ローソンの2025年“再浮上”が角田裕毅に重くのしかかる
比較対象であるリアム・ローソンの勢いも無視できない。
ローソンは2025年シーズン途中でレッドブルを降格となったものの、レーシングブルズ復帰後に見事な巻き返しを見せ、ここまで 36ポイント を獲得。バクーではキャリア最高位の5位に入り、直近のブラジルGPではアイザック・ハジャーを上回る7位でフィニッシュしている。
唯一のアブダビ参戦となった昨季は、予選12番手(角田裕毅の1つ後方)から17位完走に終わった。ピット作業のミスで遅れ、終盤にはブレーキトラブルも発生したため、本来の評価が難しかったレースでもある。

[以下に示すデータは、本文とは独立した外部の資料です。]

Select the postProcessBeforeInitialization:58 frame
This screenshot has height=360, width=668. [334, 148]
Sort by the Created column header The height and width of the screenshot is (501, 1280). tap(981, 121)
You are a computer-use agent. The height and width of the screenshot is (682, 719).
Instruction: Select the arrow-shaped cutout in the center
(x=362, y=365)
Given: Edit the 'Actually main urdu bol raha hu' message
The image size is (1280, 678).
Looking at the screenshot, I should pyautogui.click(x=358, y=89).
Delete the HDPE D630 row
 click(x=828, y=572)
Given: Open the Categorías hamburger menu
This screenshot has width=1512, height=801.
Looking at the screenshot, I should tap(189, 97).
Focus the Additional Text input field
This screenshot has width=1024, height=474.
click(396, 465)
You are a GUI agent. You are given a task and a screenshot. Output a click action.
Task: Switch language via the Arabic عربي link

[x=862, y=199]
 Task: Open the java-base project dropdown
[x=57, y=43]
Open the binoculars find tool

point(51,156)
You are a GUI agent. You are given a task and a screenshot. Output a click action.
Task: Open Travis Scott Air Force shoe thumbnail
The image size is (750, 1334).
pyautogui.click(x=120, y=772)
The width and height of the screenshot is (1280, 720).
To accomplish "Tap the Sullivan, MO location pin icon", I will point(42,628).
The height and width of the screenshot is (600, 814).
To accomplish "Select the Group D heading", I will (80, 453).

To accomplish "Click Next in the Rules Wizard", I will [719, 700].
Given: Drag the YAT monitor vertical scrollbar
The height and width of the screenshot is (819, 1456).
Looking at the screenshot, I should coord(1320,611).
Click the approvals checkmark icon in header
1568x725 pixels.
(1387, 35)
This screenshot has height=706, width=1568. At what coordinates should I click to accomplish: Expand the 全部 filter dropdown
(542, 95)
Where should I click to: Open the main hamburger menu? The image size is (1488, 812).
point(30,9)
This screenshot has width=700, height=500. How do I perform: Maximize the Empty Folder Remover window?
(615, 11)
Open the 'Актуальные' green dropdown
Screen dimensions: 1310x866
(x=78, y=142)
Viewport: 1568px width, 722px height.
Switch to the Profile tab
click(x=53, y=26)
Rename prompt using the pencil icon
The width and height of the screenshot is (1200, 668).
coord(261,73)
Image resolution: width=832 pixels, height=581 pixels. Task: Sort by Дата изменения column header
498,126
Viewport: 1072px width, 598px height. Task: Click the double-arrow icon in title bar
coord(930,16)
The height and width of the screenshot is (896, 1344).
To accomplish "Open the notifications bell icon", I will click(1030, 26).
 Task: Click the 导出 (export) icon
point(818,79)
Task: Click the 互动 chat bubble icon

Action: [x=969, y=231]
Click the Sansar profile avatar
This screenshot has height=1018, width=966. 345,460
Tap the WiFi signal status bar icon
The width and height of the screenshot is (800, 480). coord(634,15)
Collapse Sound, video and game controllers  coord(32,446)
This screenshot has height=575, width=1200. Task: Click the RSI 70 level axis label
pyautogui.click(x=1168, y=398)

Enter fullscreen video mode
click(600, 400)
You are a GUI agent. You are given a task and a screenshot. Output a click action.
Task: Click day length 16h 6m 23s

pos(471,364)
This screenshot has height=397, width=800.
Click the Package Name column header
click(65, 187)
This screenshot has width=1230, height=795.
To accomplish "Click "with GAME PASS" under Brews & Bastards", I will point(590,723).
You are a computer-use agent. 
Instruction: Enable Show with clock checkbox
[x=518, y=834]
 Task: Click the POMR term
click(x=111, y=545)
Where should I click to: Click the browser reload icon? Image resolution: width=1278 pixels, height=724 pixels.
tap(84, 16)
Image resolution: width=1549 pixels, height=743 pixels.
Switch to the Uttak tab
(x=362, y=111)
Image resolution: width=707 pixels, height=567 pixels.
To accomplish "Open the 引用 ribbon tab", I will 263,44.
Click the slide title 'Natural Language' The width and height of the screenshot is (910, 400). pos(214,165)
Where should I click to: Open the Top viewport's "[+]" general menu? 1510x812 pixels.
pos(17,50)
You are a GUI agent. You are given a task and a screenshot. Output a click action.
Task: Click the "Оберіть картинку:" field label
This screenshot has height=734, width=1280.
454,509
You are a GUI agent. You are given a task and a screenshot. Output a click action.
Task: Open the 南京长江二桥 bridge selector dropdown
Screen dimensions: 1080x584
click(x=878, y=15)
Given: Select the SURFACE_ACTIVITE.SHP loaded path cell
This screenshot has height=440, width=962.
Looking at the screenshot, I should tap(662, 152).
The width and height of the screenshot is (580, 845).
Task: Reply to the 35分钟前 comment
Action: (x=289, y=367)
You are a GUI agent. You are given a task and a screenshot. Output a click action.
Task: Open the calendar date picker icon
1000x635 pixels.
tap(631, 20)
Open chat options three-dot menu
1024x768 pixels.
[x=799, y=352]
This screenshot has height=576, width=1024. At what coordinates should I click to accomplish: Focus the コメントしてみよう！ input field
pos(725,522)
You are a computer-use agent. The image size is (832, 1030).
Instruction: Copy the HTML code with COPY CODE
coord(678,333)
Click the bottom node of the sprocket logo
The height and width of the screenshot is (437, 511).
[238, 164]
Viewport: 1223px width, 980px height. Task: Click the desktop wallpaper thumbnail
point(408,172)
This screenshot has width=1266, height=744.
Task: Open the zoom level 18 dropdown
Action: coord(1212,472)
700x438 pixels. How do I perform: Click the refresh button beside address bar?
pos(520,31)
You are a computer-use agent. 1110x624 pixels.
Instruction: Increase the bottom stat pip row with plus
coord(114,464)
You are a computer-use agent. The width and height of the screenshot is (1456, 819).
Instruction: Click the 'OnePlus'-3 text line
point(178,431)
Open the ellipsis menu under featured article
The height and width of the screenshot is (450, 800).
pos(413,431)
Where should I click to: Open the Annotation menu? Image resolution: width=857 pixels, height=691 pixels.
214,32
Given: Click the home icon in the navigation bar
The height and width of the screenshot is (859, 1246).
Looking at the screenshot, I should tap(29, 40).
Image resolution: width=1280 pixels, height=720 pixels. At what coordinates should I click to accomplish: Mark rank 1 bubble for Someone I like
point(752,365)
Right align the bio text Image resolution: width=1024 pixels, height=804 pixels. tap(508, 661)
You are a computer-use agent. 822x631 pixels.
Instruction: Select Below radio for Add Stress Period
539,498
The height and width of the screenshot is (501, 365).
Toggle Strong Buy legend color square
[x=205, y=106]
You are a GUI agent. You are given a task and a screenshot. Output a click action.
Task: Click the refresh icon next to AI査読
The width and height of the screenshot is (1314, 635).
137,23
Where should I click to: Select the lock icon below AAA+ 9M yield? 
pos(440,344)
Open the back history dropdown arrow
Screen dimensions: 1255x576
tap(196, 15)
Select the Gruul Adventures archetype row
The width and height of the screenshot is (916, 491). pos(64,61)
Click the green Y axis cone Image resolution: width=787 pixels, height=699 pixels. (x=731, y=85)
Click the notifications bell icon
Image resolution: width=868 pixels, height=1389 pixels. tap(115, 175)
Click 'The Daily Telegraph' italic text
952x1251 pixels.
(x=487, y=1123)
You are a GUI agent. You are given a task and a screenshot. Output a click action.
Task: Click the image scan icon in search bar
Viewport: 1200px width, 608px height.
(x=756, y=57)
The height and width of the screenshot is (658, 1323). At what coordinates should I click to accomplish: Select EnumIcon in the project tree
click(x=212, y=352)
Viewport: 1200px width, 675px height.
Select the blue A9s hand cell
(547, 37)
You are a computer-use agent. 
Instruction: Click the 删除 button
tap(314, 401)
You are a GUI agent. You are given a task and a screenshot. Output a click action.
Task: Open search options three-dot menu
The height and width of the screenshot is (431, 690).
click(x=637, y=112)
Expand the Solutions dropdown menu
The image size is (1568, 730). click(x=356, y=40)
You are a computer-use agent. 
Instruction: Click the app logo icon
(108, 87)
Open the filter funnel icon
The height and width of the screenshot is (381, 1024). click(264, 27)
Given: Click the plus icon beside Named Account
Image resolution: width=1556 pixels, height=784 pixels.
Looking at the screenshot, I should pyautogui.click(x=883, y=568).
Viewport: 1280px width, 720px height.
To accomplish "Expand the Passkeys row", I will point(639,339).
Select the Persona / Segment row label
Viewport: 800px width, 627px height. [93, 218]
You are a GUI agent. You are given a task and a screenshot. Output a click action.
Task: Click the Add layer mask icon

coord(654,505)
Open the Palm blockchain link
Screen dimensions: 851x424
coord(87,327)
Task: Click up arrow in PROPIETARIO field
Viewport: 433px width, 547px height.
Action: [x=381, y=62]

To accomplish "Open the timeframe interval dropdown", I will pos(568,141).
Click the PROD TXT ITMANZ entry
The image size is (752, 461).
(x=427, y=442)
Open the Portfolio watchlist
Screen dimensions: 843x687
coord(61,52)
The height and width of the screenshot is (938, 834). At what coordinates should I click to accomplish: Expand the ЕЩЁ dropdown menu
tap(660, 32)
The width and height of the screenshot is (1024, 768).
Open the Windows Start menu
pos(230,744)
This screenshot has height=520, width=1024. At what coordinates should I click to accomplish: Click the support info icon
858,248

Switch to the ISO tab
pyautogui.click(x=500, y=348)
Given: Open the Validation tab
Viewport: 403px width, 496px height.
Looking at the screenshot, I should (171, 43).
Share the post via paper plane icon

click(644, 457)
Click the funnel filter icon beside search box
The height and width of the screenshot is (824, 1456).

現時点でローソンはドライバーズランキングで角田裕毅を上回っており、成績面では明確にアドバンテージを築いている。
レッドブルは「急がない」とする一方で…実際はラスベガスとカタールが決定戦に
レッドブルは「ドライバーラインナップ決定を急がない」と表向きに語るが、状況を整理すると決断はかなり早まる可能性がある。
残り3戦のうち、レッドブル側が実際の評価材料とするのは ラスベガスとカタールの2戦 とみられ、アブダビに到達する前に判断が固まる可能性が高い。
これは角田裕毅にとって最悪で、もっとも得意なアブダビで挽回できる機会が訪れる前に去就が決まってしまう展開だ。
レッドブルの育成枠は非常に競争が激しく、ハジャー、リンドブラッド、ローソンと若手が揃っている中、2025年の角田裕毅が置かれた立場はまさに“キャリアの岐路”と言える。
このままいけば、角田裕毅の未来は次の 2戦の結果次第 で大きく変わることになるだろう。